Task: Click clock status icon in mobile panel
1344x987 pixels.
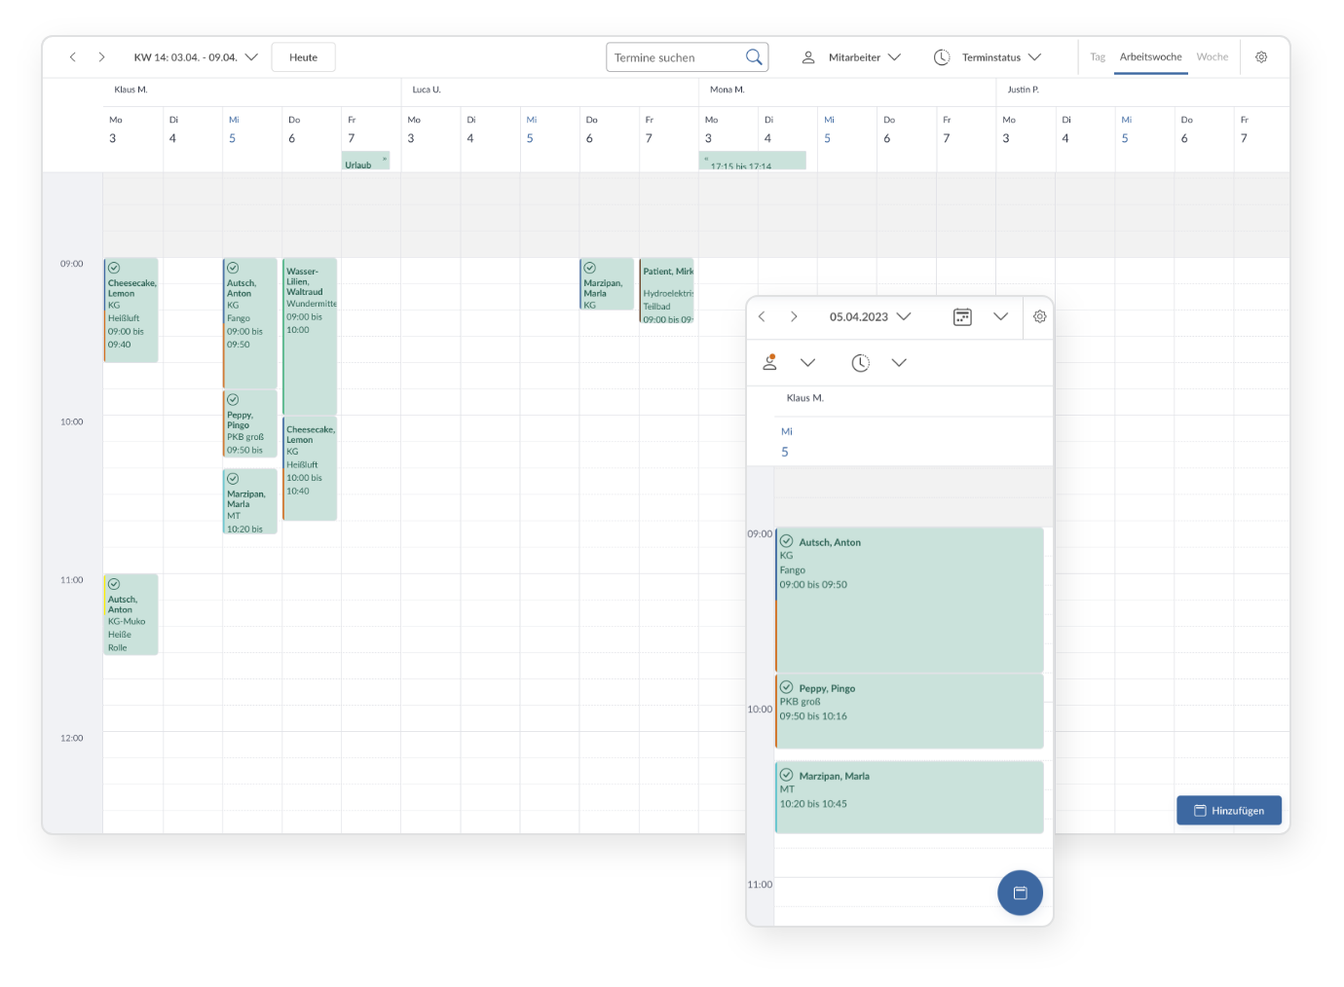Action: (860, 362)
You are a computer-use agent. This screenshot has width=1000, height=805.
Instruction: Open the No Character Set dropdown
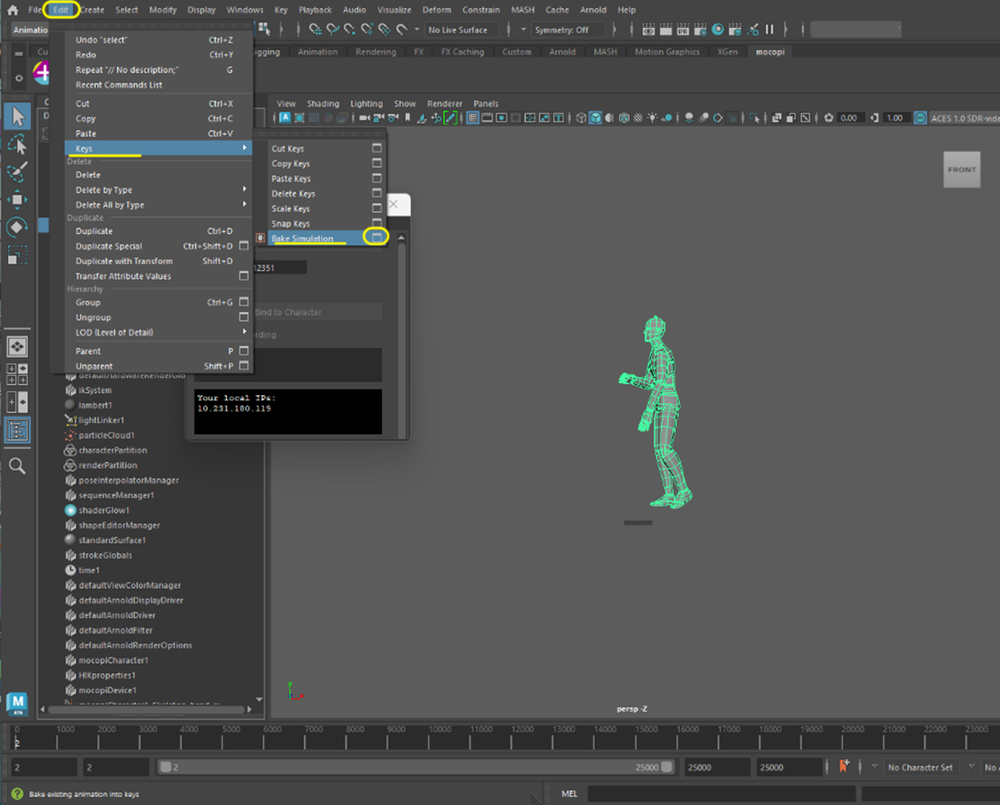tap(920, 767)
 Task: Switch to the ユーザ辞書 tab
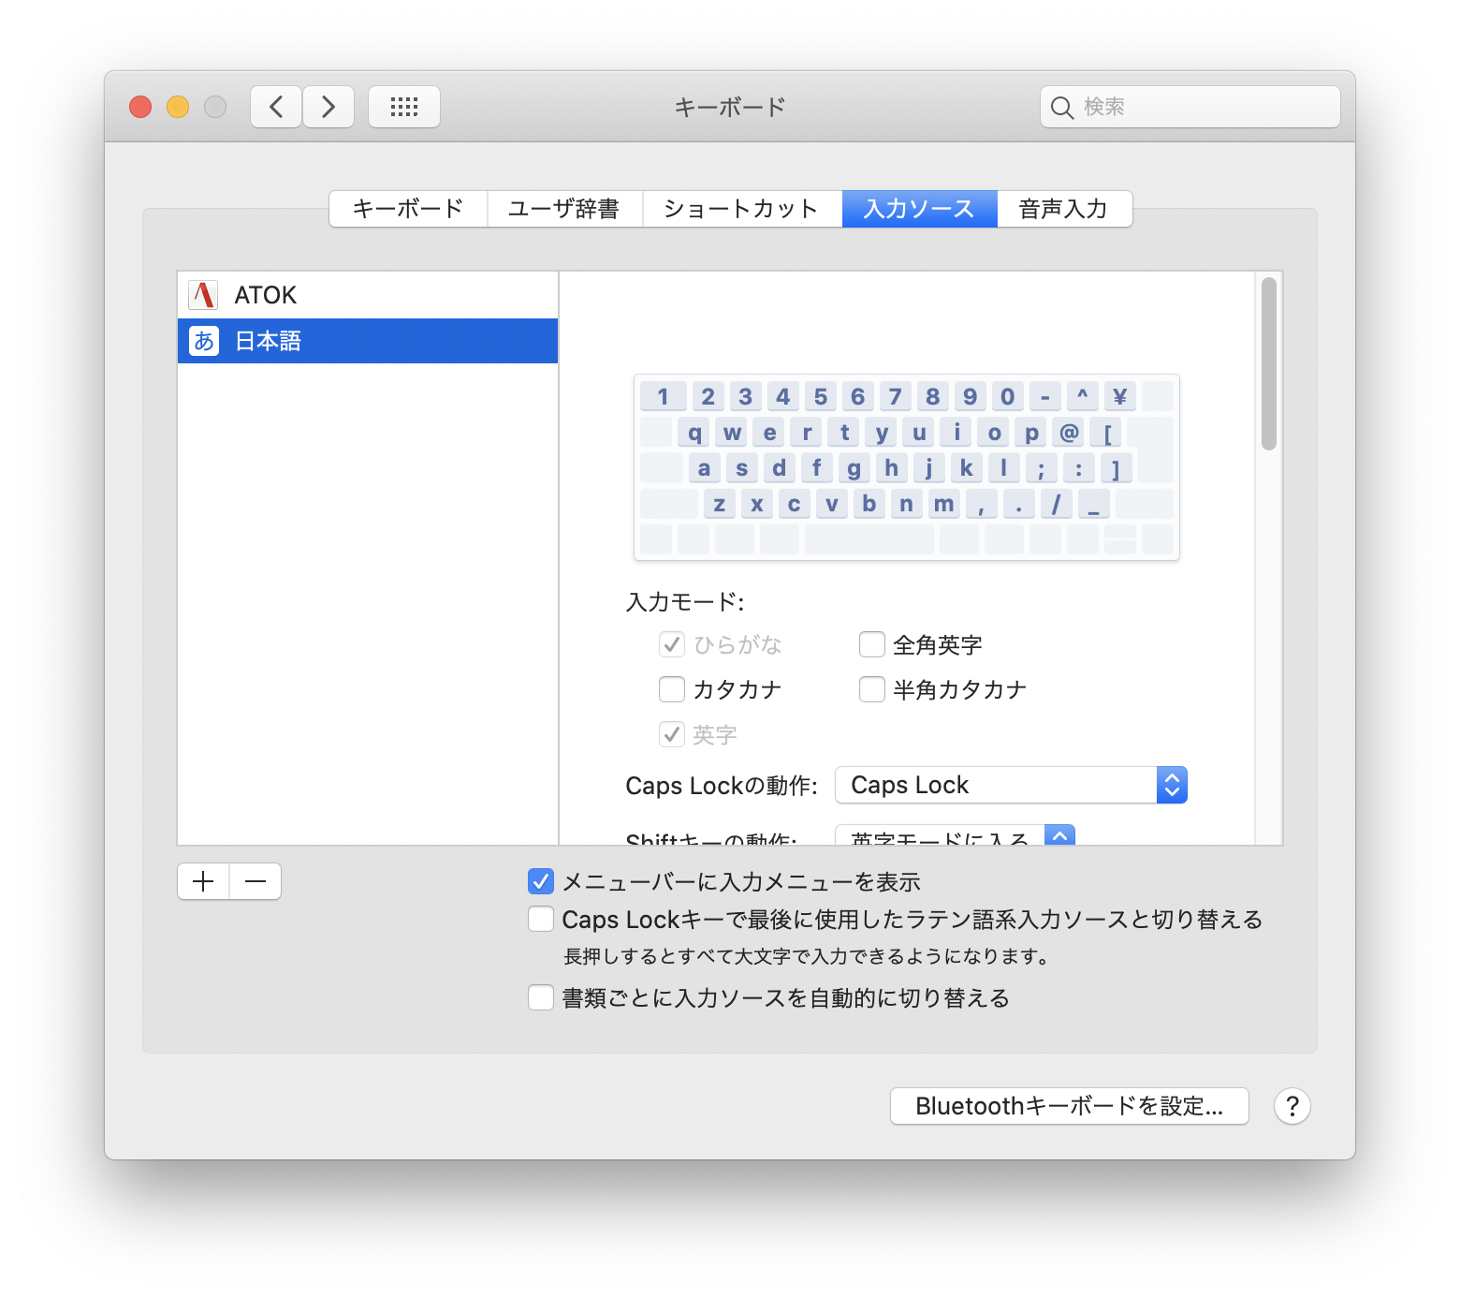pyautogui.click(x=564, y=209)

+===+

Can you transcribe every line of the listing above word for word, leaving out the pictures?

[EXERCISE SOLUTION]
Task: Click clock status icon in mobile panel
1344x987 pixels.
Action: (860, 362)
You are a computer-use agent. This screenshot has width=1000, height=805.
Instruction: Open the No Character Set dropdown
tap(920, 767)
 Task: Switch to the ユーザ辞書 tab
pyautogui.click(x=564, y=209)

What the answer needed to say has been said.